__Try it__:
The line containing "How do I perform: Open", and every line after it to the end of the listing, should be repeated exactly; the pictures should not.

__Entries supplied__:
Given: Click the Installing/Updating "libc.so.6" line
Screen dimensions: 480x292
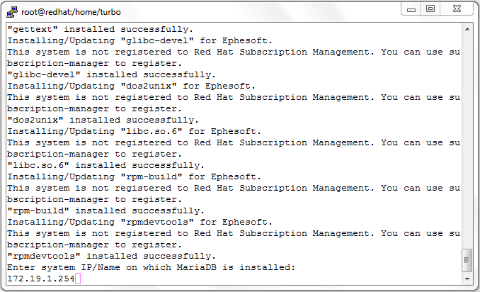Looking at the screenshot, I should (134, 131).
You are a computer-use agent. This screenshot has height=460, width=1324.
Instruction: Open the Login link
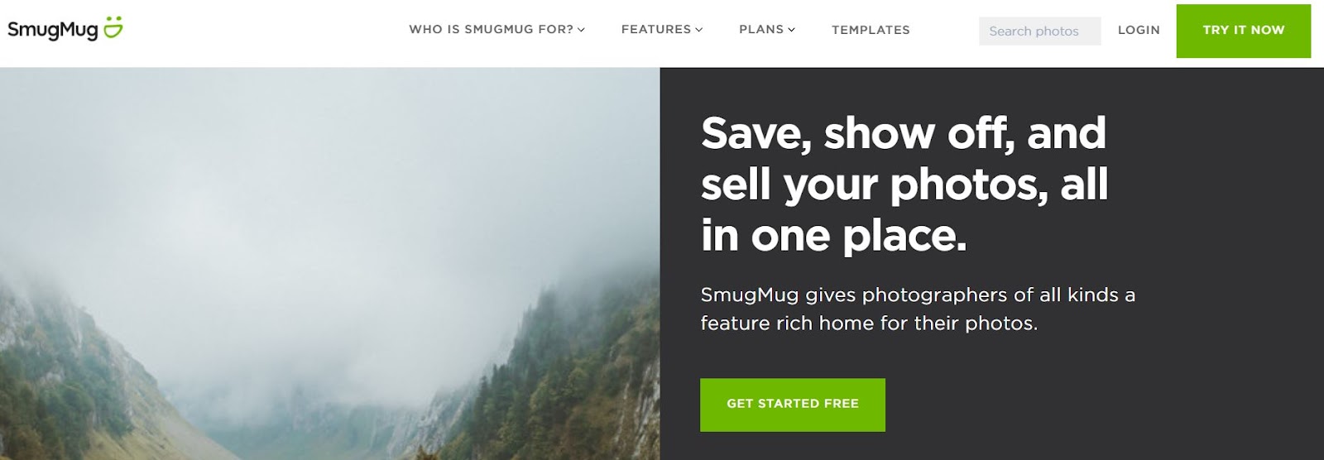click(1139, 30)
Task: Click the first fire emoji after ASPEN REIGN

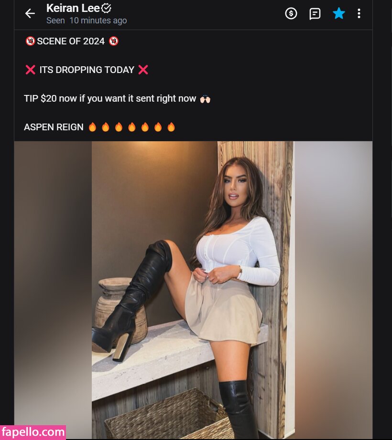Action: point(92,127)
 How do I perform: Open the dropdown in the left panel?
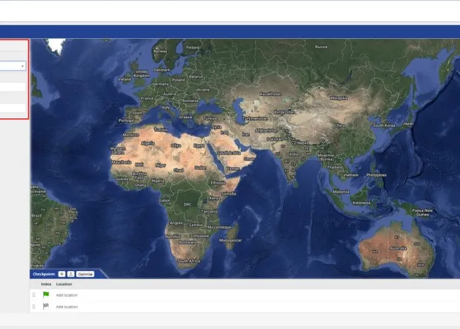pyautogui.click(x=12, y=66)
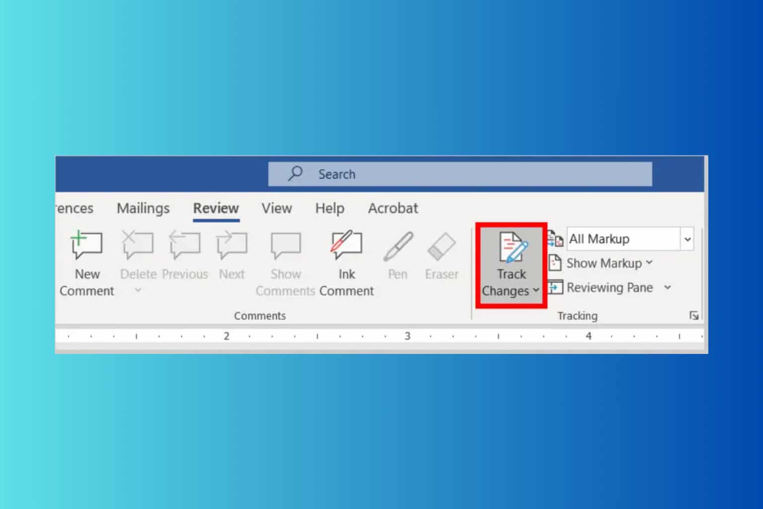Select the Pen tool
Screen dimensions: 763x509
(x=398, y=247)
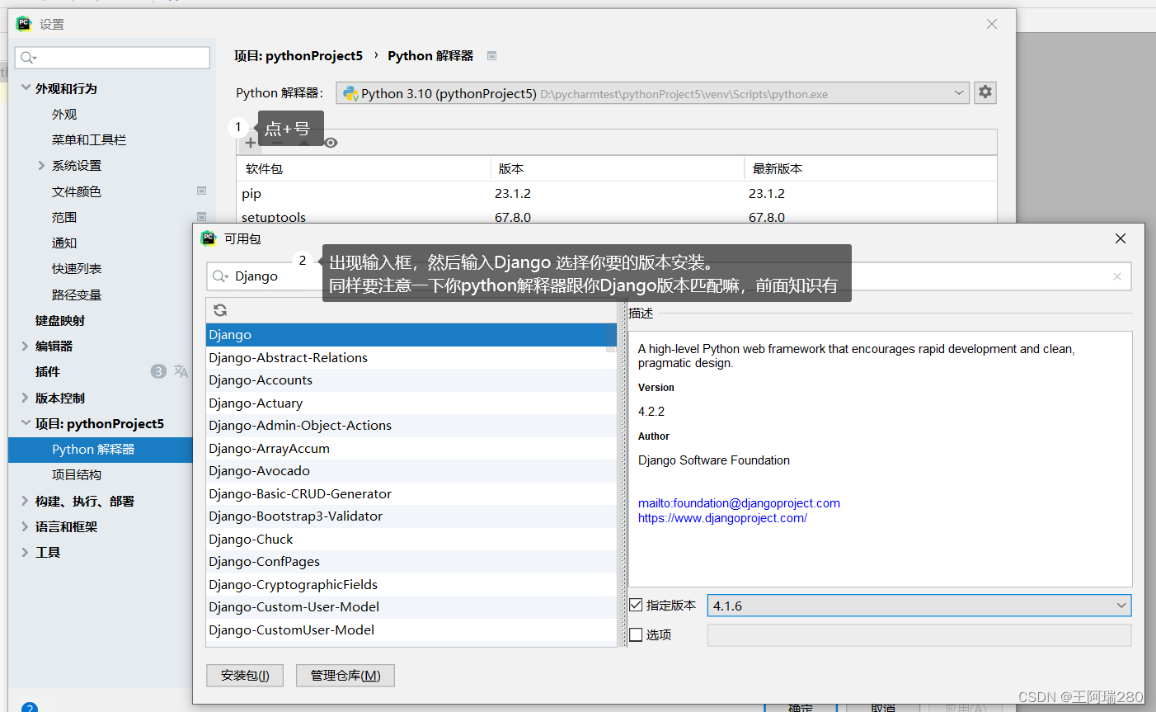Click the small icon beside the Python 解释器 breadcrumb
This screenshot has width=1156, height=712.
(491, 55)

__Response area__:
 How do I perform: Open the dropdown in the left panel?
pyautogui.click(x=12, y=66)
Select the Pen tool
Screen dimensions: 763x509
(x=398, y=247)
Click the small icon beside the Python 解释器 breadcrumb
This screenshot has width=1156, height=712.
(491, 55)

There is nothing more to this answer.